- _What you will do_
Rewrite the items below, changing each "Where should I click to" to "Where do I need to click to" and leaving everything else as it is.

- _Supplied records_

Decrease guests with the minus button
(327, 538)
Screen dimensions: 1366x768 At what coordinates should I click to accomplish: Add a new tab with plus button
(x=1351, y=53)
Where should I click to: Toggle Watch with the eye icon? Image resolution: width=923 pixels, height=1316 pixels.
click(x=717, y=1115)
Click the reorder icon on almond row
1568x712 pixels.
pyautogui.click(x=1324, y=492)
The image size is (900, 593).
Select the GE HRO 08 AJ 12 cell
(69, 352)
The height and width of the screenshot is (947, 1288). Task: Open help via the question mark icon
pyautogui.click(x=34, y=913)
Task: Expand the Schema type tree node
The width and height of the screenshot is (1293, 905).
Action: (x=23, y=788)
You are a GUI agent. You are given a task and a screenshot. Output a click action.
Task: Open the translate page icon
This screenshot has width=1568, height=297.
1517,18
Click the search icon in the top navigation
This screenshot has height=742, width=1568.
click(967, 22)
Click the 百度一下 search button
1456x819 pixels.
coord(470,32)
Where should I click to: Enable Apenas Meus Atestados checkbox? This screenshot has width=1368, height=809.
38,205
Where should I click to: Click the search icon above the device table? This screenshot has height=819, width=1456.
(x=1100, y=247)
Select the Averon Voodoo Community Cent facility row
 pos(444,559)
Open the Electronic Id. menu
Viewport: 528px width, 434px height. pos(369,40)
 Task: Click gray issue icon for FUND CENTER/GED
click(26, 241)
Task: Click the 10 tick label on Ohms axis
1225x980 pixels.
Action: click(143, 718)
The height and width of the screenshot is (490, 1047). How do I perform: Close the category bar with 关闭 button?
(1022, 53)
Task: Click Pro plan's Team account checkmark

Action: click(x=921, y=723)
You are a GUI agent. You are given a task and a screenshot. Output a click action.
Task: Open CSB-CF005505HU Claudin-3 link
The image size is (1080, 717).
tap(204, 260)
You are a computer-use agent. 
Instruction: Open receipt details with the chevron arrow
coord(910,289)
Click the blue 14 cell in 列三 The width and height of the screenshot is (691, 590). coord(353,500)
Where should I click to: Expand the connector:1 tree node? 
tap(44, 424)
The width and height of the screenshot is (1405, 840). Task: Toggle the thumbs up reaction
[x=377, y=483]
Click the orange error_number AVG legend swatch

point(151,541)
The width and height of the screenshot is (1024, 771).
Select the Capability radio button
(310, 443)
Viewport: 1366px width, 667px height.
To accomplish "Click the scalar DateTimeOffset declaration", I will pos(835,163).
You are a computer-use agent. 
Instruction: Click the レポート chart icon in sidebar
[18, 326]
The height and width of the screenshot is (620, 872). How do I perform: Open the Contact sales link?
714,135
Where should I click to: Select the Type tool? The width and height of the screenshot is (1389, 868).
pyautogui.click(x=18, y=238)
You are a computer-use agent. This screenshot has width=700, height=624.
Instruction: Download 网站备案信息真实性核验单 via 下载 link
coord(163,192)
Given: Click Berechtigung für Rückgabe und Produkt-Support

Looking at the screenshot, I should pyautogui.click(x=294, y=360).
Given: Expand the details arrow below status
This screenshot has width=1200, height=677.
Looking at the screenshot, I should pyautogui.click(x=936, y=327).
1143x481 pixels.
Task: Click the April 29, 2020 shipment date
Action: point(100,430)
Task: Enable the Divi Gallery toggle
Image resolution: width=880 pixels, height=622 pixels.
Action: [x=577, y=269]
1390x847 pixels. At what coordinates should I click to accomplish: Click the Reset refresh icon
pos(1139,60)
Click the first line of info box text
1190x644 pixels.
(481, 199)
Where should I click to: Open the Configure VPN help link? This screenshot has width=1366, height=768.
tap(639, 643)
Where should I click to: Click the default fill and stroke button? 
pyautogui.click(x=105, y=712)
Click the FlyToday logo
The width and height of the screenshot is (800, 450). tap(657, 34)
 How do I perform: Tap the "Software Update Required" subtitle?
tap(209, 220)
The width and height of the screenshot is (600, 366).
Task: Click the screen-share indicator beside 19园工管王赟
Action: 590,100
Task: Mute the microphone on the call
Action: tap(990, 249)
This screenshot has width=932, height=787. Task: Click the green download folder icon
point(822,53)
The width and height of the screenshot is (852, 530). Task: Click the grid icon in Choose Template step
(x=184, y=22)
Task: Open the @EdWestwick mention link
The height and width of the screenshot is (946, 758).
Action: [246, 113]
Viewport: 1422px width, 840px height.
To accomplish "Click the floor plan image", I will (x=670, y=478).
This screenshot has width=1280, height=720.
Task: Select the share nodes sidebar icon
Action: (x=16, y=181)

- _Full output_
Decrease guests with the minus button
(327, 538)
Screen dimensions: 1366x768 At what coordinates should I click to accomplish: Add a new tab with plus button
(x=1351, y=53)
Where do I need to click to: Toggle Watch with the eye icon? Image resolution: width=923 pixels, height=1316 pixels.
click(x=717, y=1115)
Click the reorder icon on almond row
1568x712 pixels.
pyautogui.click(x=1324, y=492)
The image size is (900, 593).
Select the GE HRO 08 AJ 12 cell
(69, 352)
The height and width of the screenshot is (947, 1288). Task: Open help via the question mark icon
pyautogui.click(x=34, y=913)
Task: Expand the Schema type tree node
The width and height of the screenshot is (1293, 905).
Action: (x=23, y=788)
You are a GUI agent. You are given a task and a screenshot. Output a click action.
Task: Open the translate page icon
This screenshot has width=1568, height=297.
1517,18
Click the search icon in the top navigation
This screenshot has height=742, width=1568.
click(967, 22)
Click the 百度一下 search button
1456x819 pixels.
coord(470,32)
Where do I need to click to: Enable Apenas Meus Atestados checkbox? This screenshot has width=1368, height=809.
38,205
Where do I need to click to: Click the search icon above the device table? This screenshot has height=819, width=1456.
(x=1100, y=247)
Select the Averon Voodoo Community Cent facility row
 pos(444,559)
Open the Electronic Id. menu
Viewport: 528px width, 434px height. pos(369,40)
 Task: Click gray issue icon for FUND CENTER/GED
click(26, 241)
Task: Click the 10 tick label on Ohms axis
1225x980 pixels.
Action: click(143, 718)
The height and width of the screenshot is (490, 1047). How do I perform: Close the category bar with 关闭 button?
(1022, 53)
Task: Click Pro plan's Team account checkmark

Action: click(x=921, y=723)
You are a GUI agent. You are given a task and a screenshot. Output a click action.
Task: Open CSB-CF005505HU Claudin-3 link
The image size is (1080, 717).
tap(204, 260)
You are a computer-use agent. 
Instruction: Open receipt details with the chevron arrow
coord(910,289)
Click the blue 14 cell in 列三 The width and height of the screenshot is (691, 590). coord(353,500)
Where do I need to click to: Expand the connector:1 tree node? 
tap(44, 424)
The width and height of the screenshot is (1405, 840). Task: Toggle the thumbs up reaction
[x=377, y=483]
Click the orange error_number AVG legend swatch

point(151,541)
The width and height of the screenshot is (1024, 771).
Select the Capability radio button
(310, 443)
Viewport: 1366px width, 667px height.
To accomplish "Click the scalar DateTimeOffset declaration", I will pos(835,163).
You are a computer-use agent. 
Instruction: Click the レポート chart icon in sidebar
[18, 326]
The height and width of the screenshot is (620, 872). How do I perform: Open the Contact sales link?
714,135
Where do I need to click to: Select the Type tool? The width and height of the screenshot is (1389, 868).
pyautogui.click(x=18, y=238)
You are a computer-use agent. This screenshot has width=700, height=624.
Instruction: Download 网站备案信息真实性核验单 via 下载 link
coord(163,192)
Given: Click Berechtigung für Rückgabe und Produkt-Support

Looking at the screenshot, I should pyautogui.click(x=294, y=360).
Given: Expand the details arrow below status
This screenshot has width=1200, height=677.
Looking at the screenshot, I should pyautogui.click(x=936, y=327).
1143x481 pixels.
Task: Click the April 29, 2020 shipment date
Action: point(100,430)
Task: Enable the Divi Gallery toggle
Image resolution: width=880 pixels, height=622 pixels.
Action: [x=577, y=269]
1390x847 pixels. At what coordinates should I click to accomplish: Click the Reset refresh icon
pos(1139,60)
Click the first line of info box text
1190x644 pixels.
(481, 199)
Where do I need to click to: Open the Configure VPN help link? This screenshot has width=1366, height=768.
tap(639, 643)
Where do I need to click to: Click the default fill and stroke button? 
pyautogui.click(x=105, y=712)
Click the FlyToday logo
The width and height of the screenshot is (800, 450). tap(657, 34)
 How do I perform: Tap the "Software Update Required" subtitle?
tap(209, 220)
The width and height of the screenshot is (600, 366).
Task: Click the screen-share indicator beside 19园工管王赟
Action: 590,100
Task: Mute the microphone on the call
Action: tap(990, 249)
This screenshot has width=932, height=787. Task: Click the green download folder icon
point(822,53)
The width and height of the screenshot is (852, 530). Task: Click the grid icon in Choose Template step
(x=184, y=22)
Task: Open the @EdWestwick mention link
The height and width of the screenshot is (946, 758).
Action: [246, 113]
Viewport: 1422px width, 840px height.
To accomplish "Click the floor plan image", I will (x=670, y=478).
This screenshot has width=1280, height=720.
Task: Select the share nodes sidebar icon
Action: (x=16, y=181)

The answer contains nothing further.